Stored data entries
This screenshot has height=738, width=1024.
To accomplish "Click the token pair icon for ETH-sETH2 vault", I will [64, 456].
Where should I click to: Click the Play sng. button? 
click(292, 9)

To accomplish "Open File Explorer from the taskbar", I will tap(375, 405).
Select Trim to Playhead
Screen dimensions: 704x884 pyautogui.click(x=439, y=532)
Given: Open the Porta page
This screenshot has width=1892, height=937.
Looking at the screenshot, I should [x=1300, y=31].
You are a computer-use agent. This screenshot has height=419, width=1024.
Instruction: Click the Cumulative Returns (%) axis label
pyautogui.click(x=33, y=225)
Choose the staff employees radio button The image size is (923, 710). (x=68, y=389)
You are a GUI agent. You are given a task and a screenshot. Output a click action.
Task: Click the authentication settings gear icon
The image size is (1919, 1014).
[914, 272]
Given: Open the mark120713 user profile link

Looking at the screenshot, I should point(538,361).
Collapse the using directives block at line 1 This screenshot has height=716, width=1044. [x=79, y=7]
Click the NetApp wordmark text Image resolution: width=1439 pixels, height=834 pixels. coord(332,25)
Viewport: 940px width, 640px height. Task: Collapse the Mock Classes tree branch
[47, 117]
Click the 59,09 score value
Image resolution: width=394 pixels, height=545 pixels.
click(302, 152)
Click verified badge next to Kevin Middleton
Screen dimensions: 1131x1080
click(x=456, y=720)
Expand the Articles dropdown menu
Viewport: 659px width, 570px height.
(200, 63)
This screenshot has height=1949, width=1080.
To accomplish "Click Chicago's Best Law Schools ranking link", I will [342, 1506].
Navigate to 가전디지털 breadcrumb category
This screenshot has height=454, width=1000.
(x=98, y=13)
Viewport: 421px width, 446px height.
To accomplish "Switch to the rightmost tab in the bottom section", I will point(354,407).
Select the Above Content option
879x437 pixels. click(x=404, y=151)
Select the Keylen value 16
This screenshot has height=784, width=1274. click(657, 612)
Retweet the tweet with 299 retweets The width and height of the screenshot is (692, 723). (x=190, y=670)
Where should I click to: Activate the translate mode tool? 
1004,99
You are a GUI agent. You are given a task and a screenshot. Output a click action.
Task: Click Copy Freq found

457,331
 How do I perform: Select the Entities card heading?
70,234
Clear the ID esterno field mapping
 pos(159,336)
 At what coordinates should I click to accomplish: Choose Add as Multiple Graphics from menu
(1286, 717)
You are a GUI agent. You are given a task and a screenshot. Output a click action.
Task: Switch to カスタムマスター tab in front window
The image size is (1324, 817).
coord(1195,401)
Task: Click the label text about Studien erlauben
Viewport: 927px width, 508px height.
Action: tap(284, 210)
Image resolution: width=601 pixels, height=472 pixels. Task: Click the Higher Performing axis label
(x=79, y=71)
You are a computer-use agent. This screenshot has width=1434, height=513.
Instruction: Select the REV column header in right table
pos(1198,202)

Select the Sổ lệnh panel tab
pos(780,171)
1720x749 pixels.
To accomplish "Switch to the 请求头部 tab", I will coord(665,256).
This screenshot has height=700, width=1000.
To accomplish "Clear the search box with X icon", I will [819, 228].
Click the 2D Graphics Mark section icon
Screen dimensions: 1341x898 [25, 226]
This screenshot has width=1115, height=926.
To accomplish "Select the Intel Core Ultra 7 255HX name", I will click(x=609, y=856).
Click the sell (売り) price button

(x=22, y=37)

> **TASK STATEMENT**: Return all of the above records exactly, leaving no line out.

> **YOUR SOLUTION**:
This screenshot has height=738, width=1024.
To accomplish "Click the token pair icon for ETH-sETH2 vault", I will [64, 456].
Where should I click to: Click the Play sng. button? 
click(292, 9)

To accomplish "Open File Explorer from the taskbar", I will tap(375, 405).
Select Trim to Playhead
Screen dimensions: 704x884 pyautogui.click(x=439, y=532)
Given: Open the Porta page
This screenshot has width=1892, height=937.
Looking at the screenshot, I should [x=1300, y=31].
You are a computer-use agent. This screenshot has height=419, width=1024.
Instruction: Click the Cumulative Returns (%) axis label
pyautogui.click(x=33, y=225)
Choose the staff employees radio button The image size is (923, 710). (x=68, y=389)
You are a GUI agent. You are given a task and a screenshot. Output a click action.
Task: Click the authentication settings gear icon
The image size is (1919, 1014).
[914, 272]
Given: Open the mark120713 user profile link

Looking at the screenshot, I should point(538,361).
Collapse the using directives block at line 1 This screenshot has height=716, width=1044. [x=79, y=7]
Click the NetApp wordmark text Image resolution: width=1439 pixels, height=834 pixels. coord(332,25)
Viewport: 940px width, 640px height. Task: Collapse the Mock Classes tree branch
[47, 117]
Click the 59,09 score value
Image resolution: width=394 pixels, height=545 pixels.
click(302, 152)
Click verified badge next to Kevin Middleton
Screen dimensions: 1131x1080
click(x=456, y=720)
Expand the Articles dropdown menu
Viewport: 659px width, 570px height.
(200, 63)
This screenshot has height=1949, width=1080.
To accomplish "Click Chicago's Best Law Schools ranking link", I will [342, 1506].
Navigate to 가전디지털 breadcrumb category
This screenshot has height=454, width=1000.
(x=98, y=13)
Viewport: 421px width, 446px height.
To accomplish "Switch to the rightmost tab in the bottom section", I will point(354,407).
Select the Above Content option
879x437 pixels. click(x=404, y=151)
Select the Keylen value 16
This screenshot has height=784, width=1274. click(657, 612)
Retweet the tweet with 299 retweets The width and height of the screenshot is (692, 723). (x=190, y=670)
Where should I click to: Activate the translate mode tool? 
1004,99
You are a GUI agent. You are given a task and a screenshot. Output a click action.
Task: Click Copy Freq found

457,331
 How do I perform: Select the Entities card heading?
70,234
Clear the ID esterno field mapping
 pos(159,336)
 At what coordinates should I click to accomplish: Choose Add as Multiple Graphics from menu
(1286, 717)
You are a GUI agent. You are given a task and a screenshot. Output a click action.
Task: Switch to カスタムマスター tab in front window
The image size is (1324, 817).
coord(1195,401)
Task: Click the label text about Studien erlauben
Viewport: 927px width, 508px height.
Action: tap(284, 210)
Image resolution: width=601 pixels, height=472 pixels. Task: Click the Higher Performing axis label
(x=79, y=71)
You are a computer-use agent. This screenshot has width=1434, height=513.
Instruction: Select the REV column header in right table
pos(1198,202)

Select the Sổ lệnh panel tab
pos(780,171)
1720x749 pixels.
To accomplish "Switch to the 请求头部 tab", I will coord(665,256).
This screenshot has height=700, width=1000.
To accomplish "Clear the search box with X icon", I will [819, 228].
Click the 2D Graphics Mark section icon
Screen dimensions: 1341x898 [25, 226]
This screenshot has width=1115, height=926.
To accomplish "Select the Intel Core Ultra 7 255HX name", I will click(x=609, y=856).
Click the sell (売り) price button

(x=22, y=37)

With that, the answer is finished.